Lesson 18: More about the command line

This tutorial was generated from a Jupyter notebook. You can download the notebook here.

In this lesson, we will continue introducing command line skills. Like we have said before, you will feel empowered controlling your computer as you master command line skills. We will go through a set of commands and skills.

To start, let's navigate into the folder we created in our first command line lesson. We left it at ~/bootcamp/command_line_tutorial.

man

Most commands have a manual that can be accessed right from the terminal itself. Last time we explored the command more. Note, try this:

man more

The manual usually has a description of the command, a synopsis which informs you about the syntax, and a list of options.

Windows users: Git Bash does not have man. You can also look up man pages on the internet, e.g., here.

tee

man tee will tell you:

tee - read from standard input and write to standard output and files.

You will learn also about the authors, if you have some time google Richard M. Stallman. He's an interesting guy, and a very important person in the past and present of computational tools. The last time I remember him giving a talk at Caltech, you couldn't get into the lecture hall unless you were a half hour early.

Now, back to tee. Try this:

tee testing_tee.txt

start typing some text and press return. Repeat the process if you like. When you are done press ctrl-c. Have a look at what you just created (use, cat or less or more).

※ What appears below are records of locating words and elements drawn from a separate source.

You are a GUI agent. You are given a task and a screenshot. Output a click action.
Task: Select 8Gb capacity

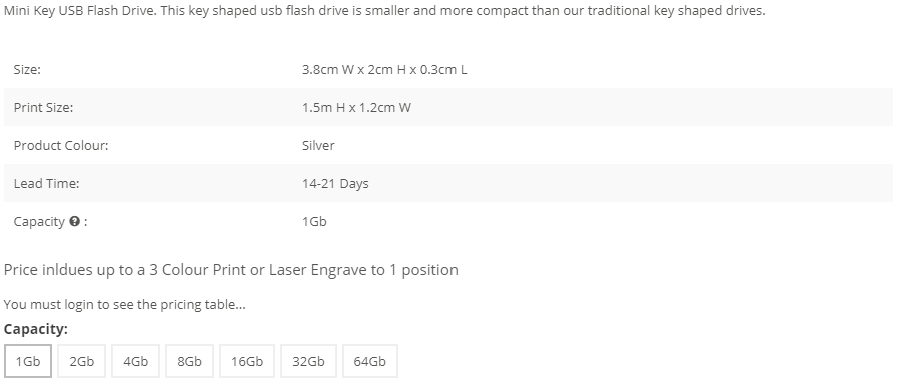point(189,361)
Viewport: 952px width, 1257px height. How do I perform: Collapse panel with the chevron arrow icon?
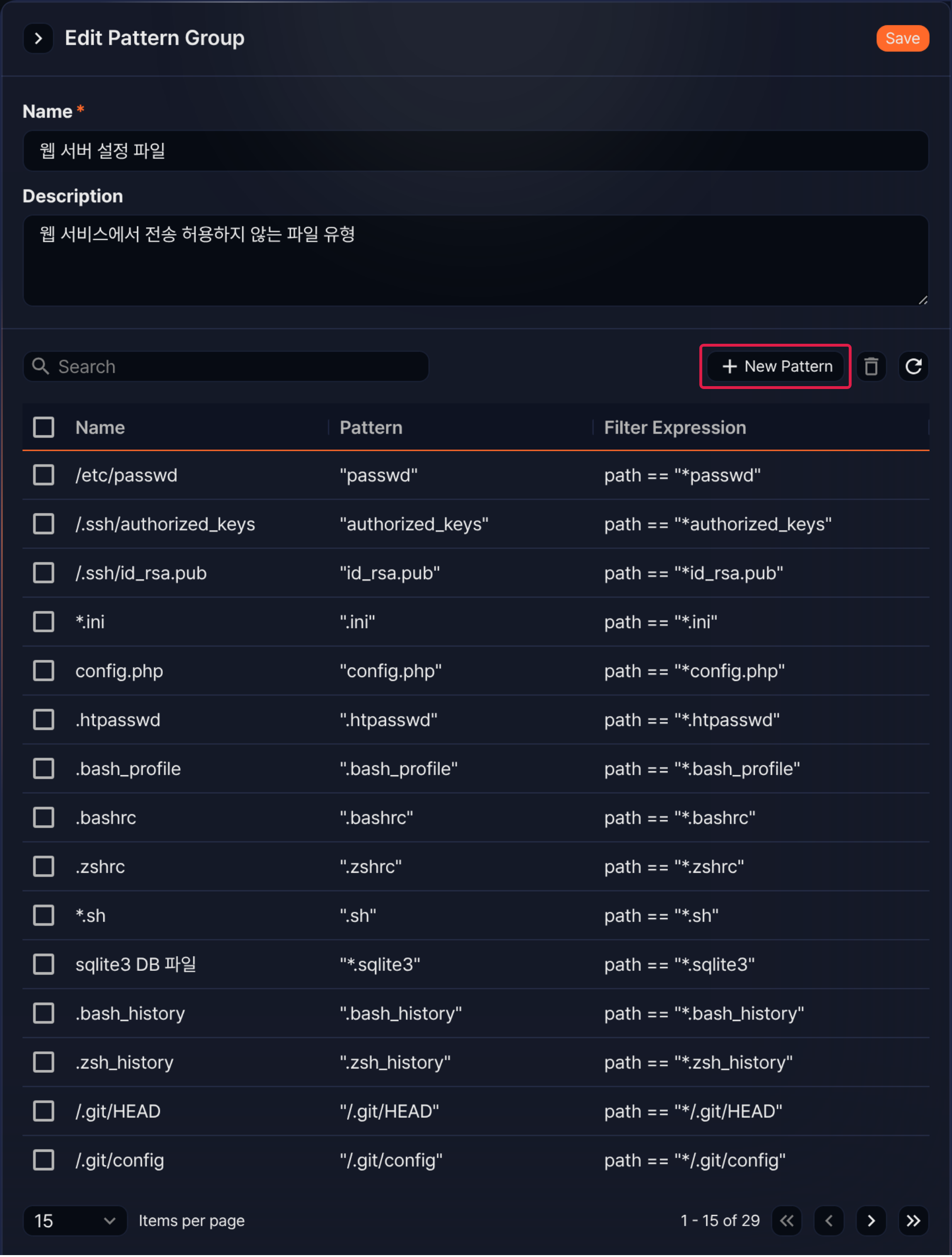point(39,38)
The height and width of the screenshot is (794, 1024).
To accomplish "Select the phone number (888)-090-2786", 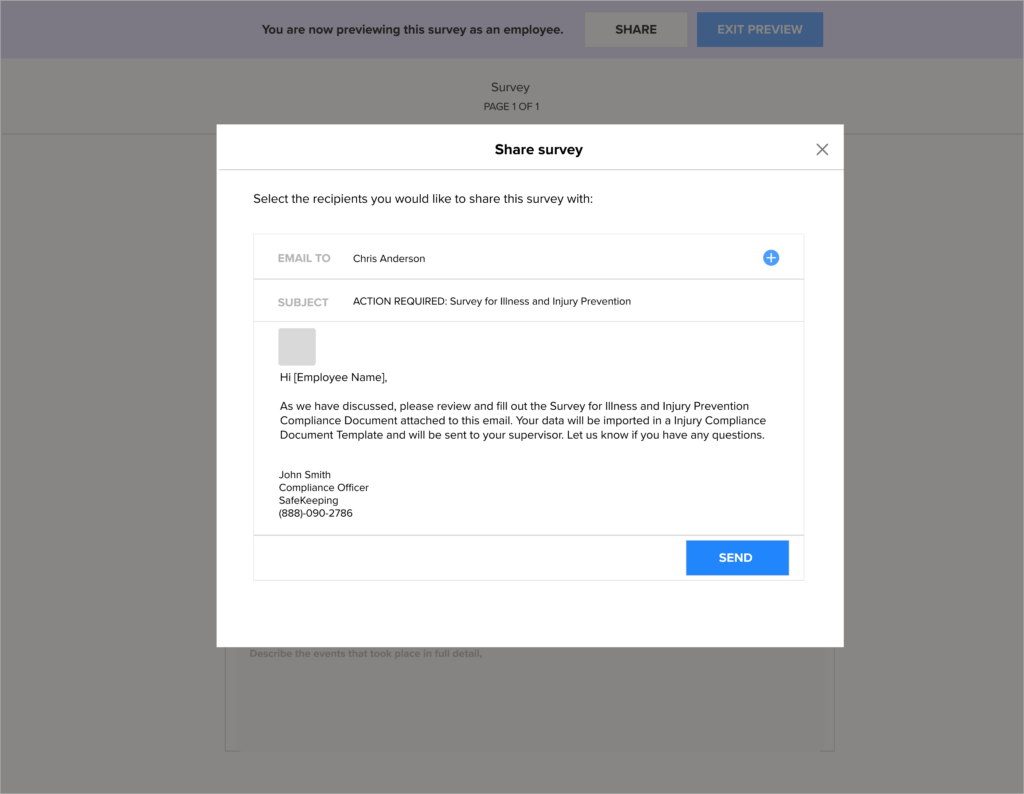I will [316, 513].
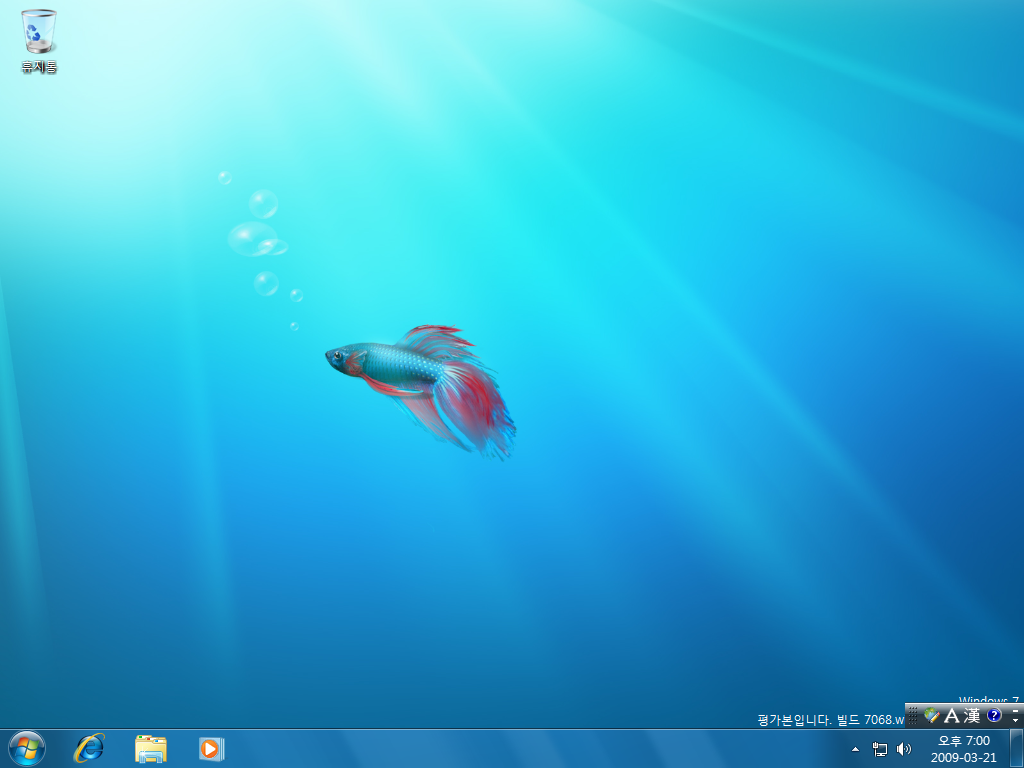This screenshot has width=1024, height=768.
Task: Select the Recycle Bin desktop icon
Action: [39, 32]
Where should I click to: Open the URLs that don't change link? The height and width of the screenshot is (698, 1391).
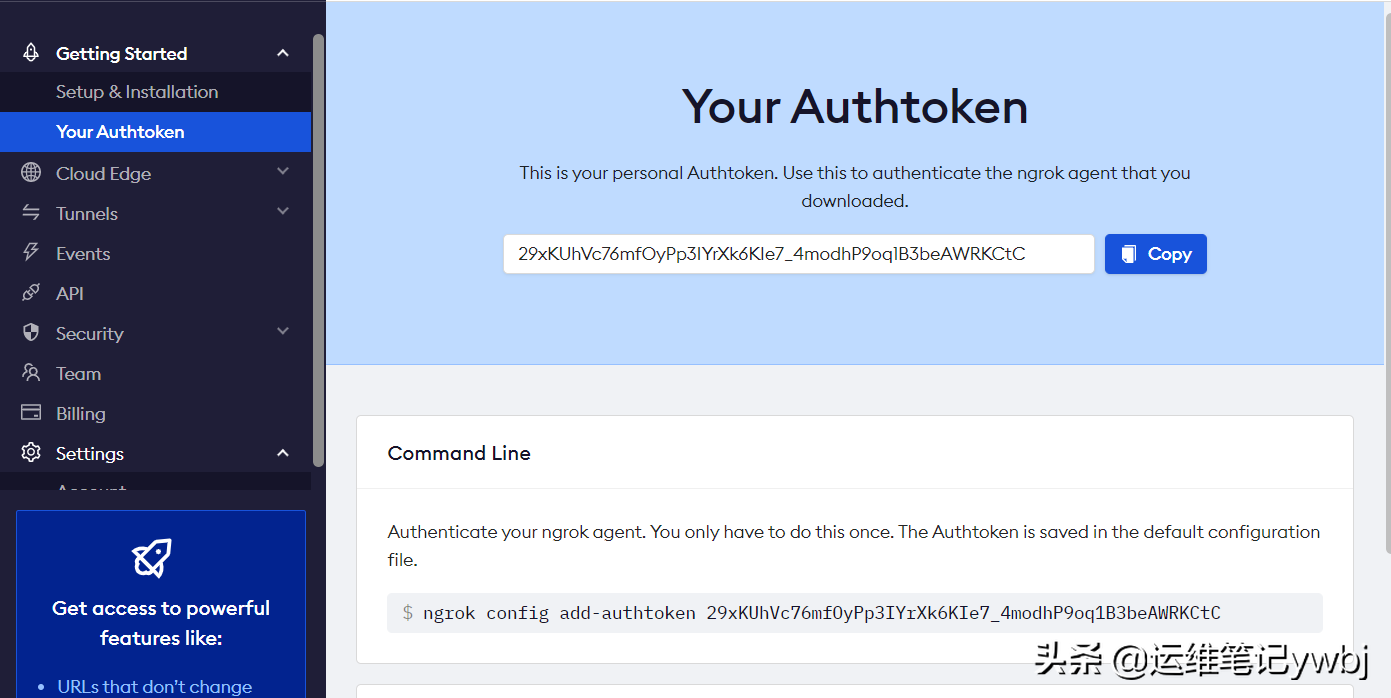pos(155,687)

Pipes (|) and redirects (>)

Shells are very good at stringing commands together. Let's look at an example:

ls | tee contents.txt

ls lists all the files and folders of the current directory and prints the information to the standard output. By adding the pipe character (|) we tell the shell to feed this information into the next command instead.

Compare this to

ls > contents_again.txt

The > character redirects from the standard output to a file. When using the tee command the same happens but the information is still passed to the standard output. When redirecting the information is just passed on to the file. Note that redirecting with ">" to a file will overwrite the file's original content.

ls >> contents_again.txt 

Using ">>" will append the output to the file.

echo

echo simply prints a line of text to the standard output:

echo "Thanks for all the fish!"

It can be quite useful in combination with redirects

echo "Thanks for all the fish" > hitchhiker_quotes.txt

grep

We briefly encountered grep in the regex lesson. As a reminder, grep searches the input for lines containing a match of a given expression.

try:

grep ">" sequences/1z98.fasta

(Why is the > symbol in quotes?) Now try this:

grep -v ">" sequences/1z98.fasta

and this:

grep "Sequence" sequences/1z98.fasta

and this:

grep -i "Sequence" sequences/1z98.fasta

A very useful option is -li, try:

grep -li "ATOM" *

This prints all the filenames that have a matching line. Compare the output to this:

grep -li "ATOM" */*

grep is extremely useful when combined with other commands. Try this one:

cat sequences/*.fasta | grep ">"

The word count command (wc) works particularily well with grep. Try:

cat sequences/*.fasta | grep ">" | wc -l

(man wc will tell you more about this useful little command.) Let's looks at that command we just did in more detail. First, cat sequences/*.fasta outputs the entire text of all files in the directory sequences that have the .fasta suffix. That is piped to grep, meaning that the output of the cat command does not go to the screen, but to grep. So, we now take all that text from those files and use grep to give all lines that start with >. Those lines are then piped into wc, which, with the -l flag, gives the number of lines. Thus, we get a count of the total number of sequences in our FASTA files. Pretty slick!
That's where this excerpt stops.